Republicans defend US House majority, Senate on razor's edge

WASHINGTON: Republicans will maintain their six-year control over the US House of Representatives, according to early network projections on Tuesday night, as the party also put up an unexpectedly tough fight to protect its majority in the US Senate.

The ABC and NBC television networks said Republicans, as widely projected in opinion polls, would keep control of the House, which has been in their hands since 2011.

Winners had been declared so far in 16 Senate races, with Democrats making a net gain of only a single seat so far, but some other opportunities for them remained undecided. Several key races were seen as too close to call.

Party dominance in Congress will be a crucial determinant of the policy-making outlook for the next president, whether it is Democrat Hillary Clinton or Republican Donald Trump.

Democrats picked up their first Senate seat from Republicans as Representative Tammy Duckworth, as expected, defeated Senator Mark Kirk in Illinois, according to the major TV networks.

Duckworth is a double-amputee Iraq war veteran.
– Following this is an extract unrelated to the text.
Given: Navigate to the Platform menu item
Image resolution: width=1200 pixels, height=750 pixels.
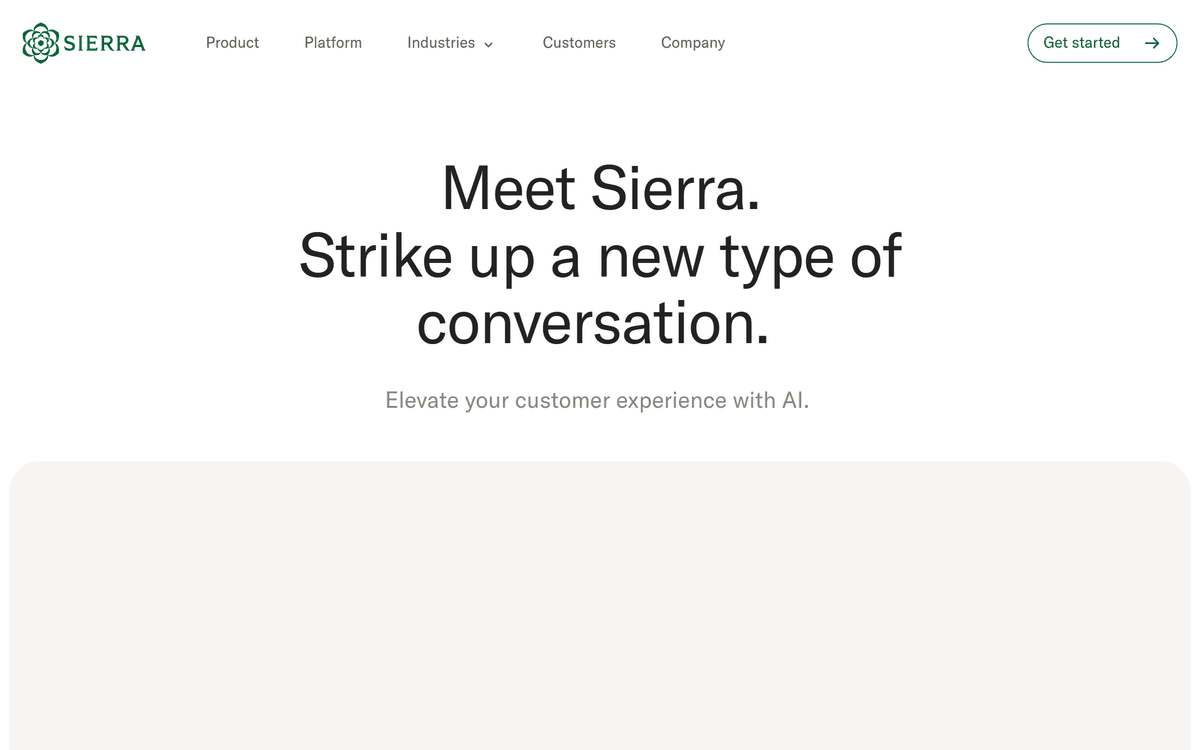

With her victory, Democrats need to pick up four more seats from Republicans in order to win a majority in the Senate.

The networks projected that in Indiana, former Senator Evan Bayh failed in his bid to return to the Senate, losing to Republican Representative Todd Young. The two candidates had been vying to replace Republican Dan Coats, who retired. Bayh's loss was a missed opportunity for Democrats to gain a seat.
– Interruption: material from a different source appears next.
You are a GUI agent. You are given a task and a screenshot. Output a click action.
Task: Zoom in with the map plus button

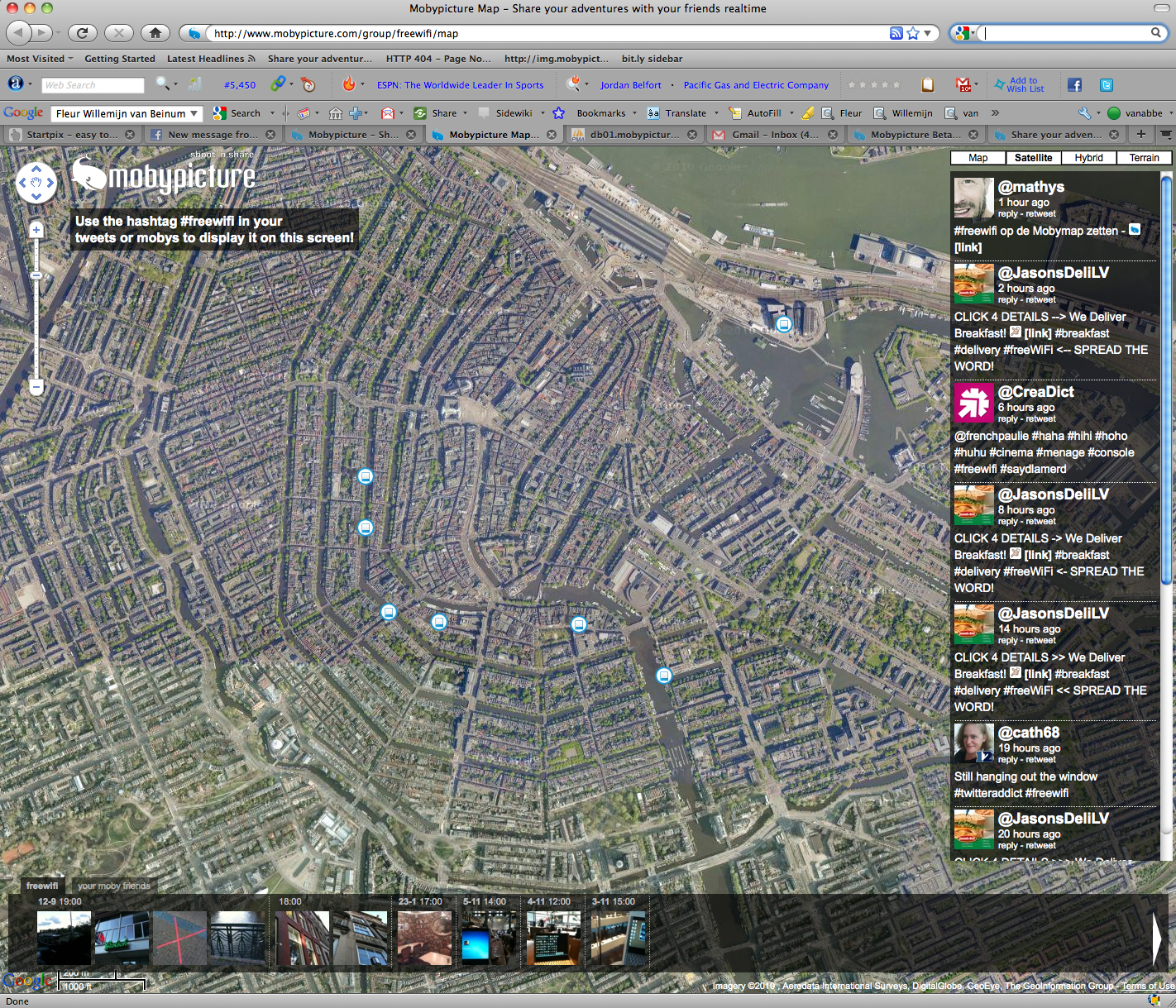point(36,230)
In Florida, incumbent Senator Marco Rubio, who ran unsuccessfully for the Republican presidential nomination earlier this year, was declared the winner and re-elected.
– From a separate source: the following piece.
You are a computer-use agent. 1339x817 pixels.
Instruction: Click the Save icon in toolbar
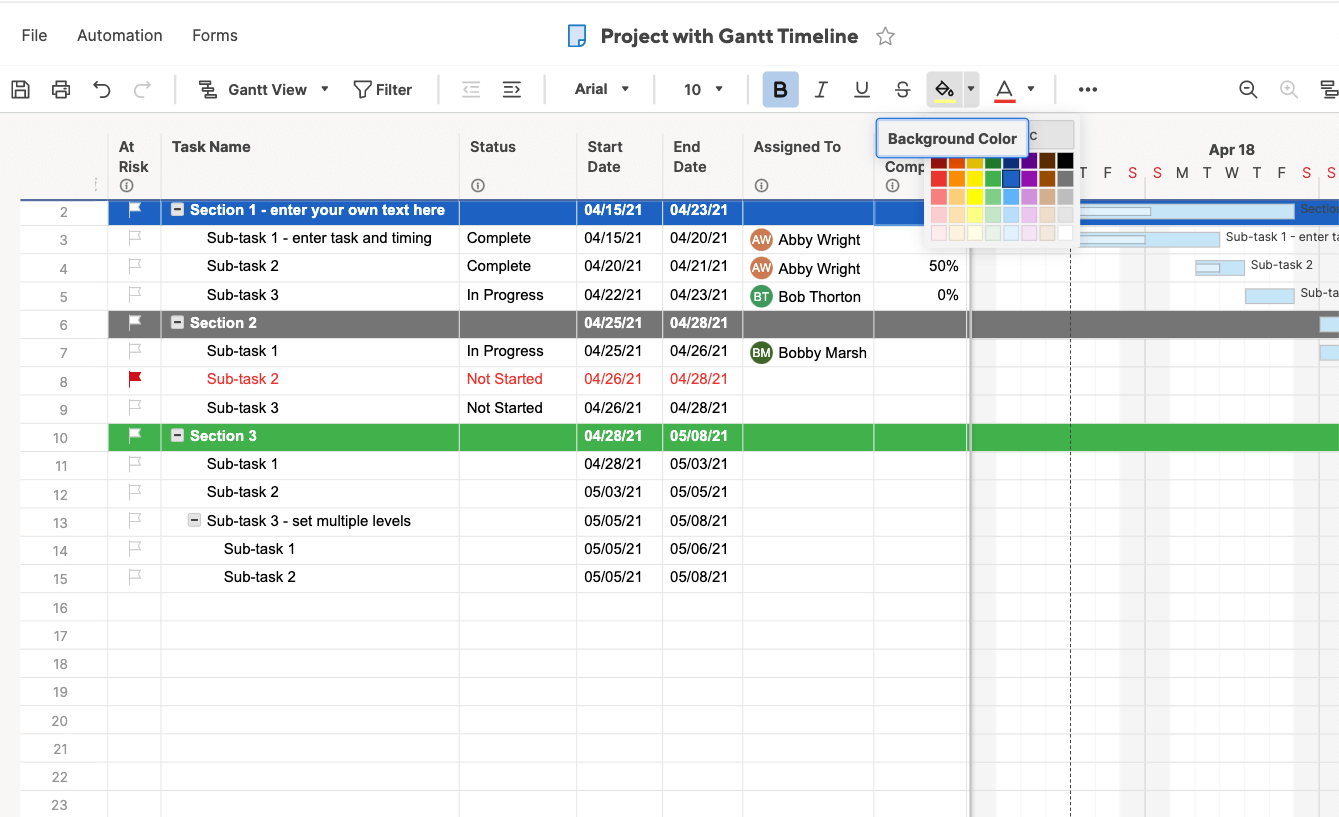click(x=20, y=90)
Major TV networks said Republican Senator Rob Portman, who refused to campaign with Trump, was re-elected in Ohio.

Also projected as winners by the networks, as expected, were Republican Senators Rand Paul in Kentucky, Tim Scott in South Carolina, James Lankford in Oklahoma, Richard Shelby in Alabama, John McCain in Arizona, John Hoeven in North Dakota, Jerry Moran in Kansas and John Thune in South Dakota.

Democrats Patrick Leahy in Vermont, Chris Van Hollen in Maryland, Richard Blumenthal in Connecticut and Chuck Schumer in New York were declared winners.

Continued Republican dominance in Congress could stymie any legislative agenda pursued by Clinton, if she is elected. A Trump victory, with a Republican Congress, could spell a swift demise for Democratic President Barack Obama's health reforms.

Republicans have controlled the 100-seat Senate since 2015, but they had to defend far more seats this year than did the Democrats. Some analysts had raised the possibility of the 2016 election season ending with a 50-50 split in the Senate.

In such an outcome, the new US vice president - either Democrat Tim Kaine or Republican Mike Pence - would be the tiebreaker in the Senate and determine control of that chamber.

To win Senate control, Democrats would have to score a net, five-seat gain. Republicans hold 54 Senate seats to 44 Democratic seats and two independents who align with Democrats.